| ← | 12th | 14th | → |

Overview
- Legislative body: Cortes Generales
- Term: 21 May 2019 – 24 September 2019
- Election: 28 April 2019
- Government: Sánchez I
- Website: cortesgenerales.es

Senate
- Members: 266
- President: Manuel Cruz (PSOE)
- 1st Vice President: Cristina Narbona (PSOE)
- 2nd Vice President: Pío García-Escudero (PP)

Congress of Deputies
- Members: 350
- President: Meritxell Batet (PSOE)
- 1st Vice President: Gloria Elizo (UP)
- 2nd Vice President: Alfonso Rodríguez (PSOE)
- 3rd Vice President: Ana Pastor (PP)
- 4th Vice President: Ignacio Prendes (Cs)

= 13th Cortes Generales =

The 13th Cortes Generales was a meeting of the Cortes Generales, the national legislature of Spain, with the membership determined primarily by the results of the general election held on 28 April 2019. The cortes met for the first time on 21 May 2019 and was dissolved prematurely on 24 September 2019.

==Election==
The 13th Spanish general election under the 1978 Constitution was held on 28 April 2019. It saw the Spanish Socialist Workers' Party (PSOE) become the largest party in the Senate, the upper house of the Cortes Generales, for the first time since 1993, as well as the largest party in the Congress of Deputies, the lower house of the Cortes Generales, for the first time since 2008, but falling short of a majority.

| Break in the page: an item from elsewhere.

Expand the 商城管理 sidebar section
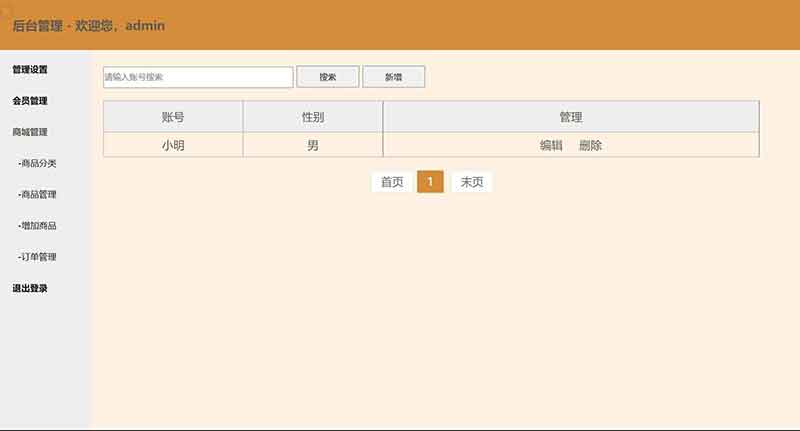 pyautogui.click(x=30, y=132)
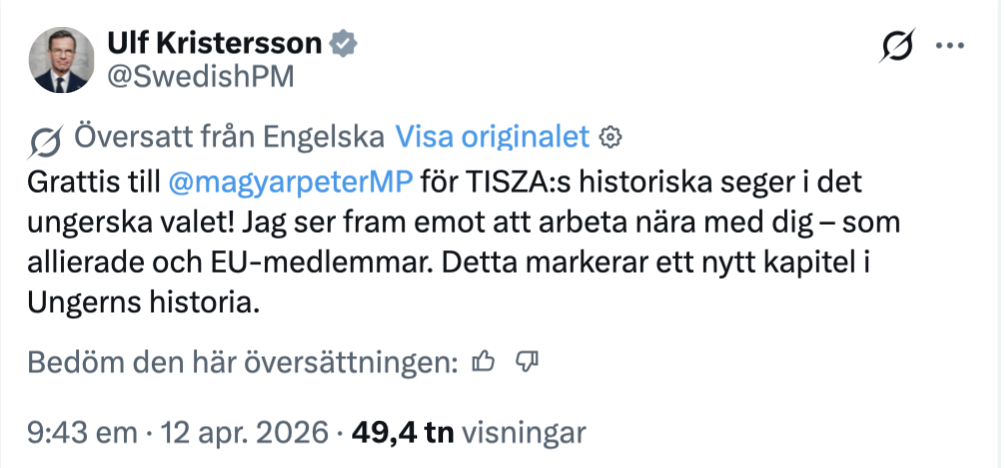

| Alliance |  | Senate |  | Congress of Deputies |  |  |  |
| Seats | +/− | Votes | % | Seats | +/− |
|  | PSOE | 123 | +81 | 7,513,142 | 28.67 | 123 | +38 |
|  | PP | 54 | –73 | 4,373,653 | 16.69 | 66 | –69 |
|  | Cs | 4 | +4 | 4,155,665 | 15.86 | 57 | +25 |
|  | UP–ECP–EC | 0 | –16 | 3,751,145 | 14.32 | 42 | –29 |
|  | Vox | 0 | ±0 | 2,688,092 | 10.26 | 24 | +24 |
|  | ERC–Sob–ERPV | 11 | +1 | 1,024,628 | 3.91 | 15 | +6 |
|  | JxCat–Junts | 2 | ±0 | 500,787 | 1.91 | 7 | –1 |
|  | EAJ/PNV | 9 | +4 | 395,884 | 1.51 | 6 | +1 |
|  | Others/blanks | 5 | –1 | 1,798,375 | 6.86 | 10 | +5 |
| Total |  | 208 | ±0 | 26,201,371 | 100.00 | 350 | ±0 |

==History==
The new Senate met for the first time on 21 May 2019 and elected Manuel Cruz (PSOE) as President of the Senate of Spain.

The new Congress of Deputies also met for the first time on 21 May 2019 and after two rounds of voting Meritxell Batet (PSOE) was elected as President of the Congress of Deputies with the support of the Unidos Podemos-En Comú Podem (UP-ECP) and various nationalist and regionalist parties.

In July 2019 caretaker Prime Minister Pedro Sánchez (POSE) failed to secure the necessary votes in congress to form a government after the failure of coalition talks with UP–ECP. Sánchez announced on 17 September 2019 that an election would be held on 10 November 2019, the fourth in as many years. The 13th Cortes Generales was formally dissolved on 24 September 2019.